Supplied material:
■ ■ ■ ■

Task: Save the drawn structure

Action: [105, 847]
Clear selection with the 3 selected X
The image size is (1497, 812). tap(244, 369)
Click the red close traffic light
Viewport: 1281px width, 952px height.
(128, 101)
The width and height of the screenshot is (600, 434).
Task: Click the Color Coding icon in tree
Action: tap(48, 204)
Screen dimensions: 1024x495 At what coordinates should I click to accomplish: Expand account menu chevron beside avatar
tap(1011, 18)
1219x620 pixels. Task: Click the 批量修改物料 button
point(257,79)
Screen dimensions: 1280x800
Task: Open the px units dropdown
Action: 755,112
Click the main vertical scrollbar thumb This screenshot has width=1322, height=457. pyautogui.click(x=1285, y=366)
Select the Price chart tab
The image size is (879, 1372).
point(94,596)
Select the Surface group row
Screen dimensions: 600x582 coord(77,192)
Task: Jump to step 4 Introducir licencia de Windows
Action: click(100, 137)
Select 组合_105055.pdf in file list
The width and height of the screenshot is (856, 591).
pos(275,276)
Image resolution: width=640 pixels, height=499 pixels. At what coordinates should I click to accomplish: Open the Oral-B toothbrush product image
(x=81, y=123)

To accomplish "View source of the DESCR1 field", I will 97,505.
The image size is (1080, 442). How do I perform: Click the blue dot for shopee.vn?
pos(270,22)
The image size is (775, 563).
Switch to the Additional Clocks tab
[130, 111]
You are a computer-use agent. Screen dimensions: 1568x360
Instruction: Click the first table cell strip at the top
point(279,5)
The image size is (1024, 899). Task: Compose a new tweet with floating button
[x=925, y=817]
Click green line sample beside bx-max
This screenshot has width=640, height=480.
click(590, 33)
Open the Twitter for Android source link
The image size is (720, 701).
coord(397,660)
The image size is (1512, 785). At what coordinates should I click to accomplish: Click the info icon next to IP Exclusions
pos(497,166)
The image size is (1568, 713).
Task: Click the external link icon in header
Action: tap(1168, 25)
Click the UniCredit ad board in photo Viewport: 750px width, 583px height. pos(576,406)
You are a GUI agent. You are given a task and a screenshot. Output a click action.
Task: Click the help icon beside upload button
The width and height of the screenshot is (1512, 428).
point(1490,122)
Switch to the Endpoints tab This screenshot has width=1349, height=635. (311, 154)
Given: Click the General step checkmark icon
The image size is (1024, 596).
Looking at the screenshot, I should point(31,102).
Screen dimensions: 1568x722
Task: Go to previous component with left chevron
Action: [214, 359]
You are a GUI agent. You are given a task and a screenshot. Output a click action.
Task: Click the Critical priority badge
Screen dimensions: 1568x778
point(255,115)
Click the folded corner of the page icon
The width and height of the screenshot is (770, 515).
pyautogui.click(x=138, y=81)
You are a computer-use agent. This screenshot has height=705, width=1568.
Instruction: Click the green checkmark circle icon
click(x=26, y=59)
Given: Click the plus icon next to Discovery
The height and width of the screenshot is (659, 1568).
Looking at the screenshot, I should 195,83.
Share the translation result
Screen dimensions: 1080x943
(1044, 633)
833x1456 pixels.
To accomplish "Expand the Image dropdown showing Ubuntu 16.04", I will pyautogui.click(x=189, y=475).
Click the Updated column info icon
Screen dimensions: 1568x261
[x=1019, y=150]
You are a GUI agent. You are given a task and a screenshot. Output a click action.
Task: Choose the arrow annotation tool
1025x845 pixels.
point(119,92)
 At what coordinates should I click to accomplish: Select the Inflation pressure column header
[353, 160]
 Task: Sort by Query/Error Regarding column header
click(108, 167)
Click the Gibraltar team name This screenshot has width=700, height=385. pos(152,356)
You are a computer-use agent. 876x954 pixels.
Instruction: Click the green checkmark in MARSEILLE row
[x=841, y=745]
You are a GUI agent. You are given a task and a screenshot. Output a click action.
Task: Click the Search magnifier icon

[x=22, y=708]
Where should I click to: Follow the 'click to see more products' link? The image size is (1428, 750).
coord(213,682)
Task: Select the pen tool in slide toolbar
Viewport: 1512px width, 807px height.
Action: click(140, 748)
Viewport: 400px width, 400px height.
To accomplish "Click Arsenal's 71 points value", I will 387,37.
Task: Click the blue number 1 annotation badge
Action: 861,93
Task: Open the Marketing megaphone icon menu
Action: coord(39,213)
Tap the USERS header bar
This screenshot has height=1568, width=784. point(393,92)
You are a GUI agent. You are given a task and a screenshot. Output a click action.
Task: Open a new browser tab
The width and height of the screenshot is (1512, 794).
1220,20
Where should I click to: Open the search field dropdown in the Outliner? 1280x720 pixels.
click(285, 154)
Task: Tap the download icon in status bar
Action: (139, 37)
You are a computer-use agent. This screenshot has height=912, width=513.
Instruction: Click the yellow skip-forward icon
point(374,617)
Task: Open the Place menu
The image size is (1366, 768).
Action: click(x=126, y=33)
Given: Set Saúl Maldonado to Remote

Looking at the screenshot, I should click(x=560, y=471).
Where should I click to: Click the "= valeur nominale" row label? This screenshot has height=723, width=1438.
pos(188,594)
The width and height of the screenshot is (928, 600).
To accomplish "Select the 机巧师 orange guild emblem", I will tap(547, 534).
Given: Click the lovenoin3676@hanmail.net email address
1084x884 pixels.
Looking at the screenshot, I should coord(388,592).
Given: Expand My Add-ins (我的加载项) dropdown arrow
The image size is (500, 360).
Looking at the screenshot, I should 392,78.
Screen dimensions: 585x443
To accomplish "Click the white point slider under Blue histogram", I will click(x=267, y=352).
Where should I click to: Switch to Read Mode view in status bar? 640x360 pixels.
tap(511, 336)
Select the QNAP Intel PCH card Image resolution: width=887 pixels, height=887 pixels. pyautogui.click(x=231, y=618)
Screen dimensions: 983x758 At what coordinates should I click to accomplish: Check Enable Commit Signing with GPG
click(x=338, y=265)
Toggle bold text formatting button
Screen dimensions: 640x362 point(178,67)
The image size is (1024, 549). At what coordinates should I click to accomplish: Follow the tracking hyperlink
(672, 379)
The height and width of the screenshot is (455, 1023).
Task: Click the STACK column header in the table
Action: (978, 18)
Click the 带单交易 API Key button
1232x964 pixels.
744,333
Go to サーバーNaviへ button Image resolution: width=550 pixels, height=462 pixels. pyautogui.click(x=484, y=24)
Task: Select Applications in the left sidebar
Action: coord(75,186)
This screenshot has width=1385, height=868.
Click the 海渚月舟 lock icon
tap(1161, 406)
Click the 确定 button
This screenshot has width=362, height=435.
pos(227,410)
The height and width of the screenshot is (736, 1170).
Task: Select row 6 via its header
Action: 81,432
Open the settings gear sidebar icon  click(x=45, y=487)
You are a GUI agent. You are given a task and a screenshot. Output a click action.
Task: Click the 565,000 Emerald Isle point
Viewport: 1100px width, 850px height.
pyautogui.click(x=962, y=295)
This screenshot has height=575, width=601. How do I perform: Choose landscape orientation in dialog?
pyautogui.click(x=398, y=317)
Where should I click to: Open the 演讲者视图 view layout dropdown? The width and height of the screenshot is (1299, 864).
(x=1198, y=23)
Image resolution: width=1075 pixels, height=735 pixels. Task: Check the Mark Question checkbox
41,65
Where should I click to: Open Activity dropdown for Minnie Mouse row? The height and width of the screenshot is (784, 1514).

■ ■ ■ ■

Action item:
Where the word "computer" occurs in a line of the records, copy that line.

Final answer:
You are a computer-use agent. Screen dimensions: 1568x360
You are a computer-use agent. This screenshot has height=705, width=1568.
You are a computer-use agent. 876x954 pixels.
You are a computer-use agent. This screenshot has height=912, width=513.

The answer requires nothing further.